Bajaj Finserv justifies the rise in share price
Bajaj Finance shares have trebled since February last year, on the back of its impressive growth
Bajaj Finserv Ltd has reported decent results for the fiscal year that ended March, almost as if to justify the over 75% rise in its share price in the past year. Its financing arm, Bajaj Finance Ltd, reported a strong 25% growth in net profit to Rs.898 crore, riding piggyback on a 26.8% growth in net interest income. The momentum, more or less, was maintained in the January-March quarter. The financing arm plans to raise upto Rs.1,800 crore through a qualified institutional placement and a warrants issue to promoters to finance future growth. Bajaj Finance shares have trebled since February last year, on the back of its impressive growth. It looks like generating demand for its share issuance shouldn’t be a problem.

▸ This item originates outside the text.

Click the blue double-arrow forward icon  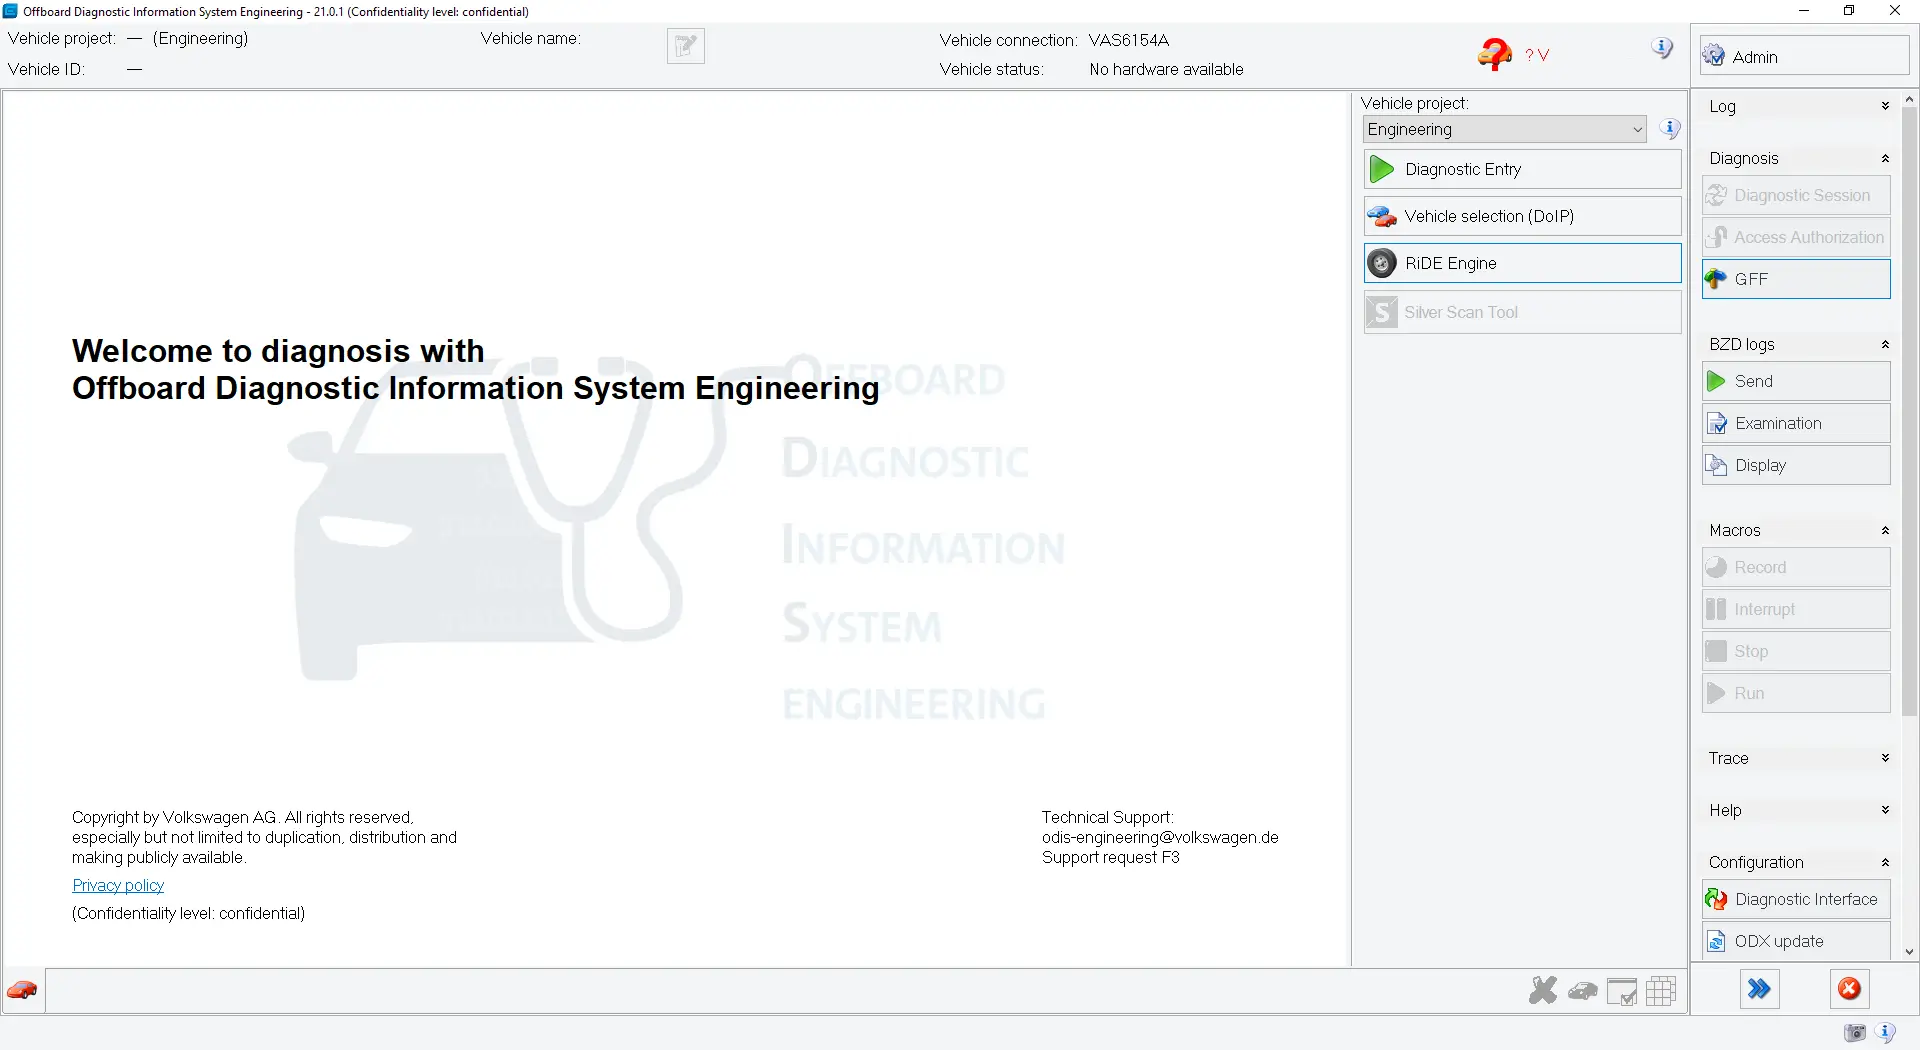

Growth in the company’s general insurance arm was even more impressive. Net profit at Bajaj Allianz General Insurance Co. Ltd rose 37% to Rs.562 crore. Importantly, the combined ratio of claims and expenses fell to 96.7% of premium earned, generating a decent underwriting profit for the company. The fact that this happened despite the floods in Kashmir and the cyclone in eastern India will come as a big relief to investors.
The life insurance subsidiary, too, bounced back after three successive quarters of declines in new business premium collections. New business rose by 37% year-on-year in the March quarter. In the first quarter of 2014-15, Standard Chartered Bank had ended an agreement with Bajaj to distribute its life insurance products. It had accounted for about 10% of the share of distribution. While the void impacted performance for most of 2014, the company appears to have made good by growing its agency business in the first three months of the new calendar year.
Of course, it remains to be seen if the performance in the life insurance business can be sustained—in any case, in this business, only the fine print (which isn’t yet available) reveals how exactly the company performed.
Also, things remain murky on the transfer of shares by Bajaj Finserv to Allianz SE, subsequent to the increase in foreign direct investment in insurance companies to 49%. According to the agreement between the companies, Bajaj Finserv will receive only a nominal value along with a 16% annual return since 2001. But norms announced by the central bank require such transfers to happen at fair value. If the Reserve Bank of India’s norms prevail in this case, it will result in an upside for Finserv. With its core businesses doing well, investors have little to complain.
The writer doesn’t own shares in the above-mentioned companies.